## THE PROBLEM
Output the records exactly, every one of them.

## PROVIDED ENTRIES
◇ ◇ ◇

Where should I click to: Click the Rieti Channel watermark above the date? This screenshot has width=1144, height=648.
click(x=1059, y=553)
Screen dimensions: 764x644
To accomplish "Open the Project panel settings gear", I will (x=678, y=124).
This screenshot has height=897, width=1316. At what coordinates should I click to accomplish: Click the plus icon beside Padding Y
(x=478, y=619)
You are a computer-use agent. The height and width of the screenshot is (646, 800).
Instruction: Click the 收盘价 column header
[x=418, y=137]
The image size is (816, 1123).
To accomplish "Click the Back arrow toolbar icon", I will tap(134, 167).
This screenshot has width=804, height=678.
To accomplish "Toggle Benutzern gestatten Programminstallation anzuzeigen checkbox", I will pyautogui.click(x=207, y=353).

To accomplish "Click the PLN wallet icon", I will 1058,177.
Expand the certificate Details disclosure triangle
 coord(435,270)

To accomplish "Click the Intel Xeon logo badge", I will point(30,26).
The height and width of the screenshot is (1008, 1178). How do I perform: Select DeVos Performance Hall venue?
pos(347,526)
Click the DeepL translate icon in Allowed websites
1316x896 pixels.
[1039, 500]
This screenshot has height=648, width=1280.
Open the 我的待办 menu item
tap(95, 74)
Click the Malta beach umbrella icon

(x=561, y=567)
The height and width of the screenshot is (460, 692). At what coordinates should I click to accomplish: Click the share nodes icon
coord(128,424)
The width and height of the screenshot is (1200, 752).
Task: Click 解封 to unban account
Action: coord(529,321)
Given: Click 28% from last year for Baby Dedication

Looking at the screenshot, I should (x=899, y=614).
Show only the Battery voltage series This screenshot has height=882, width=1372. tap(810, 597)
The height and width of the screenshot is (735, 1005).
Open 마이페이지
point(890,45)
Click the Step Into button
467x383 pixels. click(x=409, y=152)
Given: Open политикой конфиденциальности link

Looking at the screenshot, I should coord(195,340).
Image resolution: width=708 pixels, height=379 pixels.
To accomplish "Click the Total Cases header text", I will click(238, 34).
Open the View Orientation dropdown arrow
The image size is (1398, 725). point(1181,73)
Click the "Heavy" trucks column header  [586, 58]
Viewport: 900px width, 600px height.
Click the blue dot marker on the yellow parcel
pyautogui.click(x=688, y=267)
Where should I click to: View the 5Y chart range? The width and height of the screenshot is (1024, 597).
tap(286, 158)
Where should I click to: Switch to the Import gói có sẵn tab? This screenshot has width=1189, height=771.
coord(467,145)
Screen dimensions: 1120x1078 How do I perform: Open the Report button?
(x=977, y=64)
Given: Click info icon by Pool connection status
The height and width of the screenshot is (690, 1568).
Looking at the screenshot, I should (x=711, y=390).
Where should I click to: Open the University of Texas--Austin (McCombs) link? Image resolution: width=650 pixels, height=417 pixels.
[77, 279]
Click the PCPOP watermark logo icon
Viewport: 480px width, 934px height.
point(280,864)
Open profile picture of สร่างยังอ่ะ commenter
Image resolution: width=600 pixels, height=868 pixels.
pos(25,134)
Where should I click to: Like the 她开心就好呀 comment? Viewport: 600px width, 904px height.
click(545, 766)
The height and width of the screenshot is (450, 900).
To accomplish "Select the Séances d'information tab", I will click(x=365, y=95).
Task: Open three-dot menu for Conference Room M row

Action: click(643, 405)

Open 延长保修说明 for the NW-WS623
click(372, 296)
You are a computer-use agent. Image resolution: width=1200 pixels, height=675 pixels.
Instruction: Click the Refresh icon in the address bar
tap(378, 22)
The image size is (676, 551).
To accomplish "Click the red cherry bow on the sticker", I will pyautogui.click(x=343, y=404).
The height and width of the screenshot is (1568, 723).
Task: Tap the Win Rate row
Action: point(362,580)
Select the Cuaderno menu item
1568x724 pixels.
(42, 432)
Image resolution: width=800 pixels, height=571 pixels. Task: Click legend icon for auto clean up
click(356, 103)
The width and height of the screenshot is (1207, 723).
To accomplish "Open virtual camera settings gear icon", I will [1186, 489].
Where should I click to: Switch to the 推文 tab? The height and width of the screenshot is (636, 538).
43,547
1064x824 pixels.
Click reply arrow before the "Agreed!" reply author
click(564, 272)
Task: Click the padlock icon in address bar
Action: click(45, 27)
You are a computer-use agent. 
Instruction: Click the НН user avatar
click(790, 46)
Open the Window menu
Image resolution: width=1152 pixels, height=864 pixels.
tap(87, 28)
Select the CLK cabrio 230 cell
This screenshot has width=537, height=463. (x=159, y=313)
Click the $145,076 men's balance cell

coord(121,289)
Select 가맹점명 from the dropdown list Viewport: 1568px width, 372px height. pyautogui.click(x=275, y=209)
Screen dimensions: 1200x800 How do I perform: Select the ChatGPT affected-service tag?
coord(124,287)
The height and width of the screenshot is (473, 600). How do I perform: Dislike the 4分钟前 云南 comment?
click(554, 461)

◇ ◇ ◇

## RESPONSE AREA
Where should I click to: Click the Rieti Channel watermark above the date? This screenshot has width=1144, height=648.
click(x=1059, y=553)
Screen dimensions: 764x644
To accomplish "Open the Project panel settings gear", I will (x=678, y=124).
This screenshot has height=897, width=1316. At what coordinates should I click to accomplish: Click the plus icon beside Padding Y
(x=478, y=619)
You are a computer-use agent. The height and width of the screenshot is (646, 800).
Instruction: Click the 收盘价 column header
[x=418, y=137]
The image size is (816, 1123).
To accomplish "Click the Back arrow toolbar icon", I will tap(134, 167).
This screenshot has width=804, height=678.
To accomplish "Toggle Benutzern gestatten Programminstallation anzuzeigen checkbox", I will pyautogui.click(x=207, y=353).

To accomplish "Click the PLN wallet icon", I will 1058,177.
Expand the certificate Details disclosure triangle
 coord(435,270)

To accomplish "Click the Intel Xeon logo badge", I will point(30,26).
The height and width of the screenshot is (1008, 1178). How do I perform: Select DeVos Performance Hall venue?
pos(347,526)
Click the DeepL translate icon in Allowed websites
1316x896 pixels.
[1039, 500]
This screenshot has height=648, width=1280.
Open the 我的待办 menu item
tap(95, 74)
Click the Malta beach umbrella icon

(x=561, y=567)
The height and width of the screenshot is (460, 692). At what coordinates should I click to accomplish: Click the share nodes icon
coord(128,424)
The width and height of the screenshot is (1200, 752).
Task: Click 解封 to unban account
Action: coord(529,321)
Given: Click 28% from last year for Baby Dedication

Looking at the screenshot, I should (x=899, y=614).
Show only the Battery voltage series This screenshot has height=882, width=1372. tap(810, 597)
The height and width of the screenshot is (735, 1005).
Open 마이페이지
point(890,45)
Click the Step Into button
467x383 pixels. click(x=409, y=152)
Given: Open политикой конфиденциальности link

Looking at the screenshot, I should coord(195,340).
Image resolution: width=708 pixels, height=379 pixels.
To accomplish "Click the Total Cases header text", I will click(238, 34).
Open the View Orientation dropdown arrow
The image size is (1398, 725). point(1181,73)
Click the "Heavy" trucks column header  [586, 58]
Viewport: 900px width, 600px height.
Click the blue dot marker on the yellow parcel
pyautogui.click(x=688, y=267)
Where should I click to: View the 5Y chart range? The width and height of the screenshot is (1024, 597).
tap(286, 158)
Where should I click to: Switch to the Import gói có sẵn tab? This screenshot has width=1189, height=771.
coord(467,145)
Screen dimensions: 1120x1078 How do I perform: Open the Report button?
(x=977, y=64)
Given: Click info icon by Pool connection status
The height and width of the screenshot is (690, 1568).
Looking at the screenshot, I should (x=711, y=390).
Where should I click to: Open the University of Texas--Austin (McCombs) link? Image resolution: width=650 pixels, height=417 pixels.
[77, 279]
Click the PCPOP watermark logo icon
Viewport: 480px width, 934px height.
point(280,864)
Open profile picture of สร่างยังอ่ะ commenter
Image resolution: width=600 pixels, height=868 pixels.
pos(25,134)
Where should I click to: Like the 她开心就好呀 comment? Viewport: 600px width, 904px height.
click(545, 766)
The height and width of the screenshot is (450, 900).
To accomplish "Select the Séances d'information tab", I will click(x=365, y=95).
Task: Open three-dot menu for Conference Room M row

Action: click(643, 405)

Open 延长保修说明 for the NW-WS623
click(372, 296)
You are a computer-use agent. Image resolution: width=1200 pixels, height=675 pixels.
Instruction: Click the Refresh icon in the address bar
tap(378, 22)
The image size is (676, 551).
To accomplish "Click the red cherry bow on the sticker", I will pyautogui.click(x=343, y=404).
The height and width of the screenshot is (1568, 723).
Task: Tap the Win Rate row
Action: point(362,580)
Select the Cuaderno menu item
1568x724 pixels.
(42, 432)
Image resolution: width=800 pixels, height=571 pixels. Task: Click legend icon for auto clean up
click(356, 103)
The width and height of the screenshot is (1207, 723).
To accomplish "Open virtual camera settings gear icon", I will [1186, 489].
Where should I click to: Switch to the 推文 tab? The height and width of the screenshot is (636, 538).
43,547
1064x824 pixels.
Click reply arrow before the "Agreed!" reply author
click(564, 272)
Task: Click the padlock icon in address bar
Action: click(45, 27)
You are a computer-use agent. 
Instruction: Click the НН user avatar
click(790, 46)
Open the Window menu
Image resolution: width=1152 pixels, height=864 pixels.
tap(87, 28)
Select the CLK cabrio 230 cell
This screenshot has width=537, height=463. (x=159, y=313)
Click the $145,076 men's balance cell

coord(121,289)
Select 가맹점명 from the dropdown list Viewport: 1568px width, 372px height. pyautogui.click(x=275, y=209)
Screen dimensions: 1200x800 How do I perform: Select the ChatGPT affected-service tag?
coord(124,287)
The height and width of the screenshot is (473, 600). How do I perform: Dislike the 4分钟前 云南 comment?
click(554, 461)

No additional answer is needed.